L’adhérence et l’adhésion n’exigent nullement de souscrire aux propositions bancales, aux idées putrides, d’une hiérarchie irresponsable, en quête de prestige narcissique. La vanité n’est pas un prérequis du top management, ni l’imposture un outil précieux pour accomplir honorablement ses engagements.

L’égo démesuré d'un collègue malintentionné, fait partie des mauvaises conditions de travail.
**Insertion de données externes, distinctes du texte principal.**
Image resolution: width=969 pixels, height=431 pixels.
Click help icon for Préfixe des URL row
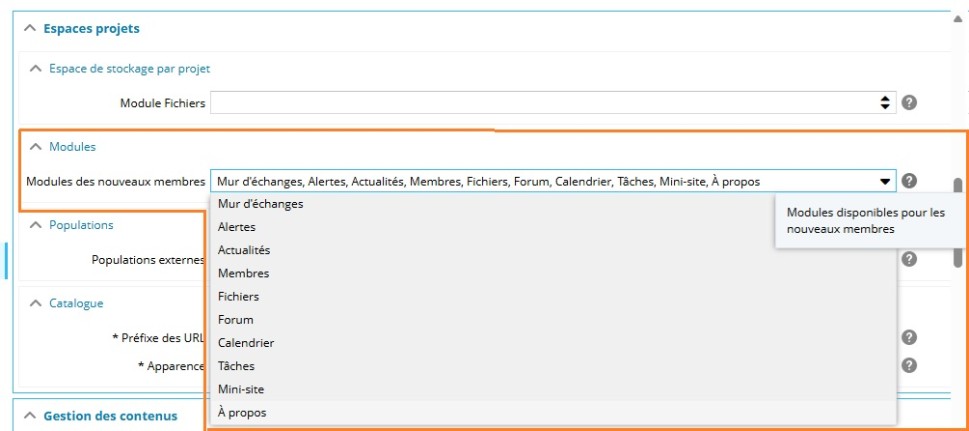coord(909,338)
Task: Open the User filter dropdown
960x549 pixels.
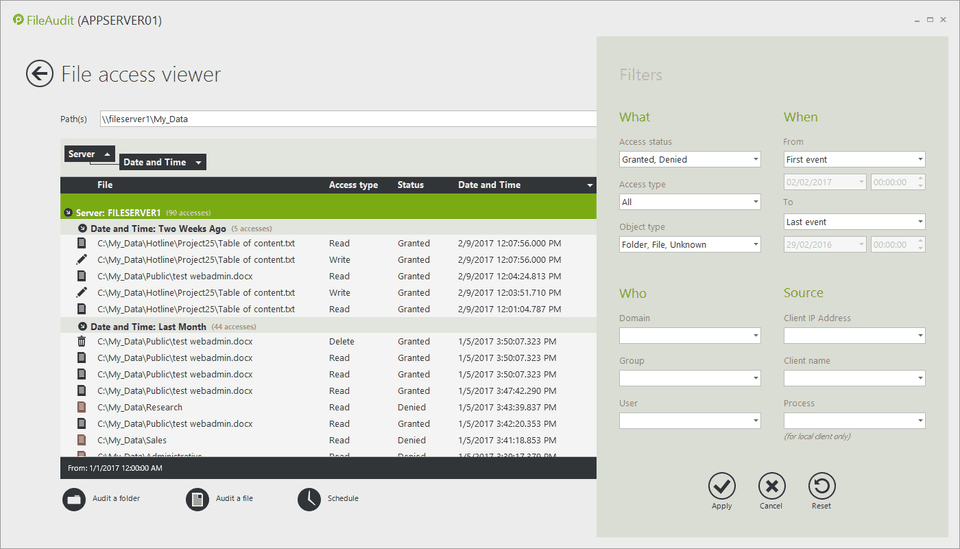Action: pyautogui.click(x=690, y=422)
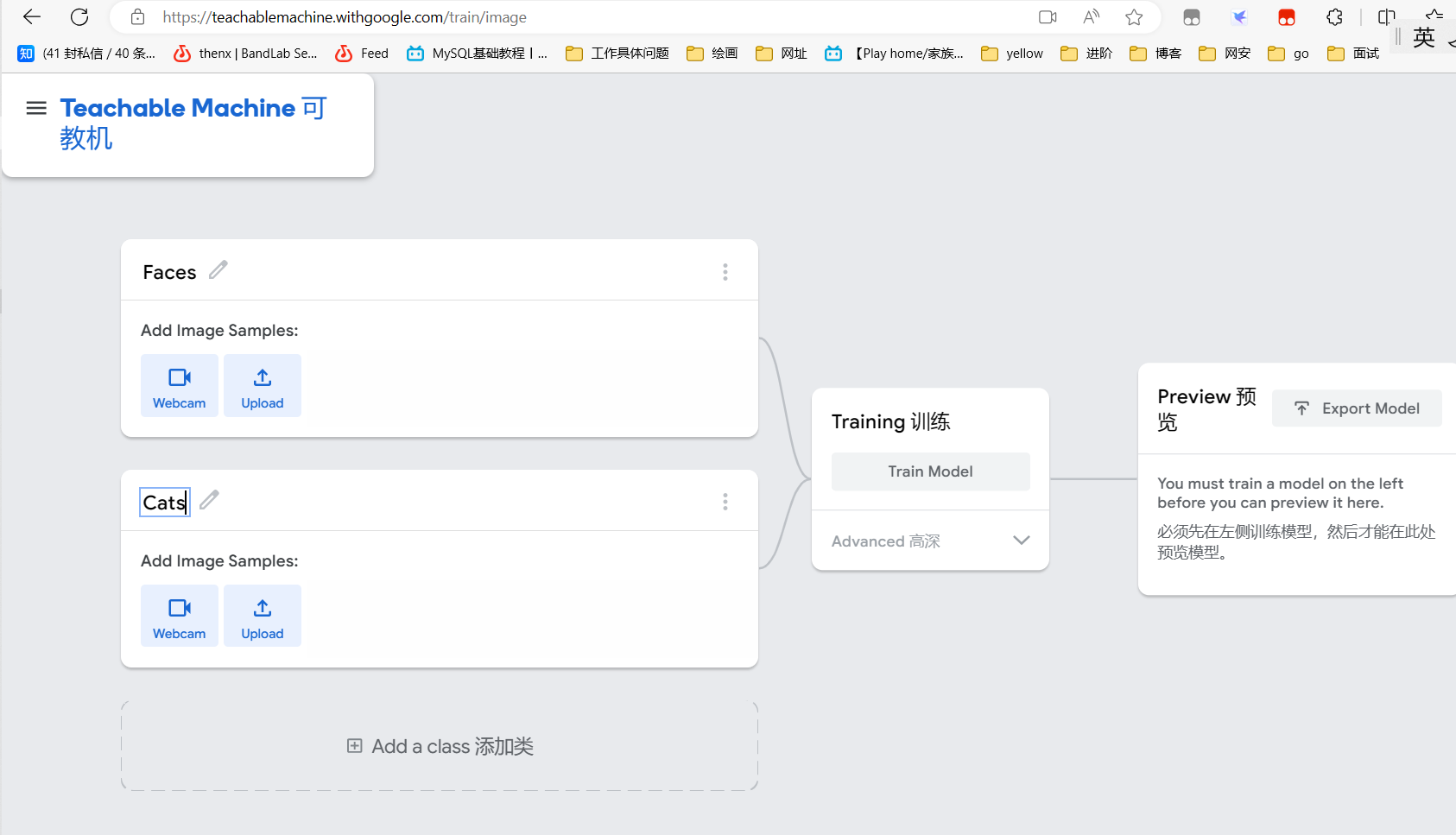Screen dimensions: 1456x835
Task: Open the Faces class three-dot options menu
Action: tap(725, 272)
Certes on ne choisit pas ses collègues, mais on adhère à la culture de l’établissement qui nous a mandaté pour réaliser des objectifs tangibles et non pas pour s’ingénier à comploter, et polluer l’atmosphère. La manipulation, n’est pas une stratégie valide, ni un système de compétitivité opérant, c’est une imposture et une supercherie.
S’inquiéter des ricochets d’une démarche saugrenue, relève de la conscience professionnelle ; faire part de son désaccord, est un devoir, quand le sens de la responsabilité prévaut, dénoncer les imperfections ambiantes est une exigence éthique, quand la conscience professionnelle l’emporte sur d’autres choix dépourvus de valeurs morales.

J’estime que l’intégrité est la seule option, qui favorise la réussite de toute activité humaine, avec évidement une bonne dose d’humilité. L’ergonomie n’a pas pour référence la fourberie, cet outil nuisible qui ne sert qu’à développer la suspicion, à véhiculer l’hostilité, et à miner l’esprit d’équipe et là on n’est plus dans les valeurs, mais plutôt, dans les horreurs.

Ce type de ressources inhumaines, sans un brin d’imagination, hermétiques à la vertu, à la rectitude, favorable à l’incurie, existe sûrement dans tous les secteurs; minoritaires soit, mais excessivement nuisibles, Ils se plaisent à ne rien faire, tout en se plaignant du trop de travail qu’on leur inflige. Ils passent leurs journées à broder des exploits fabuleux, et comptent sur leurs élucubrations et leurs manigances, pour briller. Il est conseillé évidement, de s’en écarter, au plus vite et surtout ne pas se complaire dans leur platitude néfaste, sinon avec le temps, cela fini par devenir, la norme. Travailler sérieusement, faire des propositions constructives ne leur convient nullement et préfèrent rester connectés à leur cynisme et leur mesquinerie. Ne pas conforter leurs perfides appétits est sage, déserter leur environnement est salutaire.

Tout métier honorable exige des aptitudes spécifiques mais jamais ne privilégie les procédés écœurants de la cabale et du “stab in the back“.

Le challenge donc, est de torde le coup à ces manœuvres ignobles, fortement contagieux, qui ne contribuent qu’à gangréner l’atmosphère et à favoriser les dérives de tout genre.